WASHINGTON — The Department of Energy locked Defense Nuclear Facilities Safety Board (DNFSB) staff out of meetings at at least one defense nuclear site, a member of the independent federal nuclear health-and-safety watchdog said here Tuesday.
At a public meeting, board member Joyce Connery said DNFSB staff at a site she did not identify were denied access “two times in a row” to “certain meetings” involving DOE personnel.
Connery characterized the denial of access as a “140 roadblock,” referencing the controversial DOE Order 140.1, which the agency issued in May 2018. The Energy Department framed Order 140.1 as a way of simplifying its interactions with the DNFSB. The board, to a member, sees it differently, arguing the order unlawfully shuts out independent oversight of DOE contractor personnel and of some departmental nuclear facilities.

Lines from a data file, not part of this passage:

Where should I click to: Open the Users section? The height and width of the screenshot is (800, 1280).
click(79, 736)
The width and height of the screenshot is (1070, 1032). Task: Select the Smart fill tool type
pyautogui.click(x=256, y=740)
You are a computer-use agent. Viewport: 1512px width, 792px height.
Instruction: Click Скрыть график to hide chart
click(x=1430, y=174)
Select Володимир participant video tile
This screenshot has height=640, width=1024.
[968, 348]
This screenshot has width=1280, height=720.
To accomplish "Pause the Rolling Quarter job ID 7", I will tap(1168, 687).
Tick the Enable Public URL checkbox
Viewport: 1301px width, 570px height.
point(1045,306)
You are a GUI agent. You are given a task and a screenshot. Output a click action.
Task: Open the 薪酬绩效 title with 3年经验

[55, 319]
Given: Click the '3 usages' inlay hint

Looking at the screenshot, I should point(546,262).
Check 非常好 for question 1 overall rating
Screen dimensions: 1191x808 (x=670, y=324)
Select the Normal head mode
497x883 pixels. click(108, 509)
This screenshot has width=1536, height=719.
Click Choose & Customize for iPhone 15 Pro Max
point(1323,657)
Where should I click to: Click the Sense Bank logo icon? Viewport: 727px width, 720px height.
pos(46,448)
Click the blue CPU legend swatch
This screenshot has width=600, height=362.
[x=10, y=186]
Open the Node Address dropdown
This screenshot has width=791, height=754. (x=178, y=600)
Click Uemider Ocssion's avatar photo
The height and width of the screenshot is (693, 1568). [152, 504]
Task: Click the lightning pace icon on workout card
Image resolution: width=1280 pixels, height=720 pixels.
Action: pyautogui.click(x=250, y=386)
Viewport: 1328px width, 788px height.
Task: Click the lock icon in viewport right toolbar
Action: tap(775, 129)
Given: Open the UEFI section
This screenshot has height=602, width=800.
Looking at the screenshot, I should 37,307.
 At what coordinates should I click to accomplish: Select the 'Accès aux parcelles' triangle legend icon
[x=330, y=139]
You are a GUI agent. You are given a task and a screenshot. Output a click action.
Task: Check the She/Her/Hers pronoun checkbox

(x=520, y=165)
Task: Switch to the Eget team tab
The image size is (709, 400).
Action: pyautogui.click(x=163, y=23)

Connery, the former DNFSB chair, did not identify any of the personnel involved with the repeated “140 roadblock.” A board spokesperson did not immediately reply to a request for comment Tuesday.
Connery suggested DNFSB members collect information about other such roadblocks from senior board staff at an internal town-hall meeting scheduled for the week of April 29. In addition, board member Jessie Hill Roberson suggested the DNFSB itself write a letter to DOE explaining exactly “what kinds of access and what … kinds of information we require to do our mission.:
“What happened with 140 is it wiped out all the standing practices that allowed the board access to what it needed,” Roberson said.
Congress created the DNFSB in 1988. The board does not regulate DOE or its semiautonomous National Nuclear Security Administration (NNSA), but it is allowed to make safety recommendations at active and former nuclear weapon sites, with which the agency must publicly agree or disagree.